Among the estimated vectors, robot’s body velocity $\hat{v}_{t}$ , which has physical significance, is explicitly estimated to provide a clear understanding of its motion state. Encodings $\hat{z}^{f}_{t}$ and $\hat{z}^{m}_{t}$ are reconstructed by an MLP decoder into heightmaps surrounding robot’s feet $\hat{H}^{f}_{t}$ and body $\hat{H}^{m}_{t}$ . This ensures that the encodings contain sufficient terrain features, enhancing environmental understanding and guiding the policy to select appropriate footholds consciously. Additionally, a variational autoencoder (VAE) structure is adopted to extract implicit estimated vector $z_{t}$ representing other important information [31]. We also promote understanding of environmental state transitions and incorporation of more privileged information by predicting future proprioception $o_{t+1}$ from estimated vectors. While $z_{t}$ uses KL divergence as the VAE loss, remaining estimated vectors are optimized using mean-squared-error (MSE) for estimation loss.
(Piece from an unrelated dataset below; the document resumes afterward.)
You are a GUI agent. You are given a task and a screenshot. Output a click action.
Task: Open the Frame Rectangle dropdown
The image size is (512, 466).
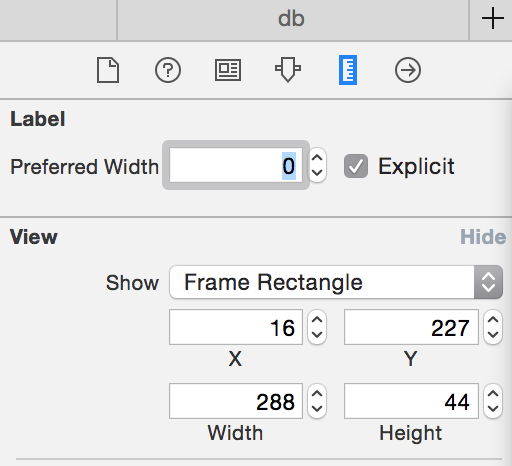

III-B Terrain Reconstructor

Terrain reconstructor receives proprioception features $z^{prop}_{t}$ and temporal depth images $d^{H_{2}}_{t}$ (with $H_{2}=2$ ) as inputs and reconstructs a precise terrain heightmap surrounding the robot in its local frame, as shown in Fig. 1. The heightmap covers an area extending from 0.5m behind the robot to 1.1m in front, with a width of 0.8m and a resolution of 5cm.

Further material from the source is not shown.